Apr 24, 2020 Newsdesk Latest News, Top of the deck, World  
Moody’s Investors Service says it believes casinos’ customers “will be slow to return” once gaming properties resume operations following mandatory suspension as efforts to contain the Covid-19 pandemic. “It will likely take some time before companies will be able to ramp back up to normal business levels,” said the ratings agency in a Thursday report focused on the U.S. markets.
“The highly discretionary and non-essential nature of consumer spending on casino gaming makes the sector extremely vulnerable to changes in regional, local and nationwide economic conditions as well as travel, which will all be hurt by coronavirus containment efforts,” stated Moody’s in its research announcement.
The ratings agency said it had further revised its outlook for the U.S. gaming industry by slashing its 12-month forecast. The institution said the revision reflected a “lack of clarity regarding when casinos will reopen, and the likely limitations on casino utilisation that will occur once these facilities reopen”. It said it assumed a reopening of facilities “around the beginning of the third quarter”.
The report quoted Keith Foley, a Moody’s senior vice president, as saying: “As the coronavirus pandemic cuts an ever-deeper path of loss through the U.S. economy, we expect [the gaming industry’s] EBITDA [earnings before interest, taxation, depreciation and amortisation] to plunge 60 percent to 70 percent for the 12 months through March 2021.”

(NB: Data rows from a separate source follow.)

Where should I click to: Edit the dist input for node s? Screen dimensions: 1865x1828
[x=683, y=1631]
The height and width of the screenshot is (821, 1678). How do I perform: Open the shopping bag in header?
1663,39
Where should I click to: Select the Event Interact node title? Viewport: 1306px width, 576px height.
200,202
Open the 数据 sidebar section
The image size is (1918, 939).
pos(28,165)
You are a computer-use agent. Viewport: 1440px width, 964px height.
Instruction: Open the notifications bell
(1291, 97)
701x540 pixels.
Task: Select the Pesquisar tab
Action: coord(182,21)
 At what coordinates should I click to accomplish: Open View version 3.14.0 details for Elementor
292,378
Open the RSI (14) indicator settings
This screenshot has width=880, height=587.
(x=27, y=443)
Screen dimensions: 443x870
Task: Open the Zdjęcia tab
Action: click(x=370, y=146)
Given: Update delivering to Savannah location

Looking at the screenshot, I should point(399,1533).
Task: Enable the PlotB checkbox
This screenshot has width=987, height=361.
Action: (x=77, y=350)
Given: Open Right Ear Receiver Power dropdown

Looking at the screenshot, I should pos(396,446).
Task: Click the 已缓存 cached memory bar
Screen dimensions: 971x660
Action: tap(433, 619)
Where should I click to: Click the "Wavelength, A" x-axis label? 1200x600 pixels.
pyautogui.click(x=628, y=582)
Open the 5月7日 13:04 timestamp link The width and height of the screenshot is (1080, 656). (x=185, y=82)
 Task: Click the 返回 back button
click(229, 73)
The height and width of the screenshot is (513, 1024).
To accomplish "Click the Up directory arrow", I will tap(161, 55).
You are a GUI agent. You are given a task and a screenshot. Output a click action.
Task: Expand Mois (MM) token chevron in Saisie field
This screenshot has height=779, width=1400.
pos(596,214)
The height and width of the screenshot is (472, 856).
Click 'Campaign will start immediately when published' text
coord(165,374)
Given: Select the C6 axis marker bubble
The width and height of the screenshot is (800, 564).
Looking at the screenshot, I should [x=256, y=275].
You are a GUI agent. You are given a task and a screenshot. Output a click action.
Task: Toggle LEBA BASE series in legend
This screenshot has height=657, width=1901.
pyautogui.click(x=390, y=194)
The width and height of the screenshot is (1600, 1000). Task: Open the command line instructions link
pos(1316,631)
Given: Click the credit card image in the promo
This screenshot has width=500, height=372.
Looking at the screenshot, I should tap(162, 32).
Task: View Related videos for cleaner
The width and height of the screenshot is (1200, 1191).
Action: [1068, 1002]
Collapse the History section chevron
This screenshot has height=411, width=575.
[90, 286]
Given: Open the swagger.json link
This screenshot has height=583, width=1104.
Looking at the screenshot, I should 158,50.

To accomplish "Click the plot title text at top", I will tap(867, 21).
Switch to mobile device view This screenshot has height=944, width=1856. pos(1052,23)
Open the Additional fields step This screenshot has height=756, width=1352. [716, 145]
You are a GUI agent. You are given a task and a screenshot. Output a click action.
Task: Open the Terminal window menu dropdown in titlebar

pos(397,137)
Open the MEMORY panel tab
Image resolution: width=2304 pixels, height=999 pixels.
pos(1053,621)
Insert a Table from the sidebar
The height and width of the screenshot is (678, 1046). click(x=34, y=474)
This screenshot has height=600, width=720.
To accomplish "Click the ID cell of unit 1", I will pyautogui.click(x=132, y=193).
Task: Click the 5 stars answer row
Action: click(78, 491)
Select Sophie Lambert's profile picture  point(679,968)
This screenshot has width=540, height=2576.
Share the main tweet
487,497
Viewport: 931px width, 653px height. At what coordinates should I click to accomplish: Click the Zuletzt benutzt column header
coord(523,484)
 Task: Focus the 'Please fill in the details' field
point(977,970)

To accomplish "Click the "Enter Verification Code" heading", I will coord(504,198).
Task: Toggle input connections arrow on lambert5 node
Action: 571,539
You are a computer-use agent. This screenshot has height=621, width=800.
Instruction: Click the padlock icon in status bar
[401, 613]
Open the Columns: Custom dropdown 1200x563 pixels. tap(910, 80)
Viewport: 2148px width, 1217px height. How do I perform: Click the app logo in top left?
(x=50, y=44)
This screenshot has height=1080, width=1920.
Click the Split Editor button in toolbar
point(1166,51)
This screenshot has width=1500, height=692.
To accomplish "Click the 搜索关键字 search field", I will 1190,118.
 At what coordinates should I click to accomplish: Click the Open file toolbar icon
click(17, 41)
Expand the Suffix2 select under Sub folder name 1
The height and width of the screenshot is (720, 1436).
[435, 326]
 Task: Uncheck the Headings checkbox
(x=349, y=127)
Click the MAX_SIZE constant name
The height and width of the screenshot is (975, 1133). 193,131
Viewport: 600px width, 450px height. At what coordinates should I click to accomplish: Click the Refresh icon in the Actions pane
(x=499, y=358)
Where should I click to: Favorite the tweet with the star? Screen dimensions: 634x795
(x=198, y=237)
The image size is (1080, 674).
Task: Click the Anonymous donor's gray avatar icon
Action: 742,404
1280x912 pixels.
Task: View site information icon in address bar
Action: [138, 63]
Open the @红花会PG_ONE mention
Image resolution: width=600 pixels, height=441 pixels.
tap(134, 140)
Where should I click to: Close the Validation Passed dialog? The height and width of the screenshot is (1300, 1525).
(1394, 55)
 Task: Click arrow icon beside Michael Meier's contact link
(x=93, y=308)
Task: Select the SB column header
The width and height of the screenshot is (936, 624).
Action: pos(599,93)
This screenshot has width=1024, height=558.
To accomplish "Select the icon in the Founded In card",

Mr Foley added: “We expect the EBITDA decline to be even more severe in calendar 2020, led by a severe drop in the second quarter when industry EBITDA will likely be negative.”
Moody’s said it expected it would take 12 months for the U.S. gaming sector EBITDA to recover to about 30 percent of what was generated on an annual basis before the coronavirus pandemic struck; and “a little more than 18 months” for the industry to get back to generating just 60 percent, roughly, of 2019 levels.
Venues within casino resorts “will likely operate at a more limited capacity once mandatory casino closures and stay at-home orders are lifted because of continued social distancing practices to prevent a renewed outbreak,” said the ratings agency.
It added: “Protracted travel concerns also suggest that regional operators will likely rebound before the Las Vegas strip [in Nevada]. When casino doors eventually reopen, customers will likely take time before they have the confidence to travel far, especially by air for leisure purposes.”
In Nevada, the governor initially ordered all casinos and other non-essential businesses in the state to close for 30 days with effect from March 18. He extended that instruction to run until April 30, and last week said he had no specific date for when non-essential businesses might be allowed to reopen.
In Macau, for instance, casinos are currently operating – following a 15-day suspension in February – but a succession of travel restrictions by the Macau authorities and other jurisdictions has narrowed market-wide the potential customer base for gaming operations, say a number of investment analysts.
Since the reopening of the market on February 20, the city’s casinos have also been running with limited capacity due to social distancing policies on gaming floors.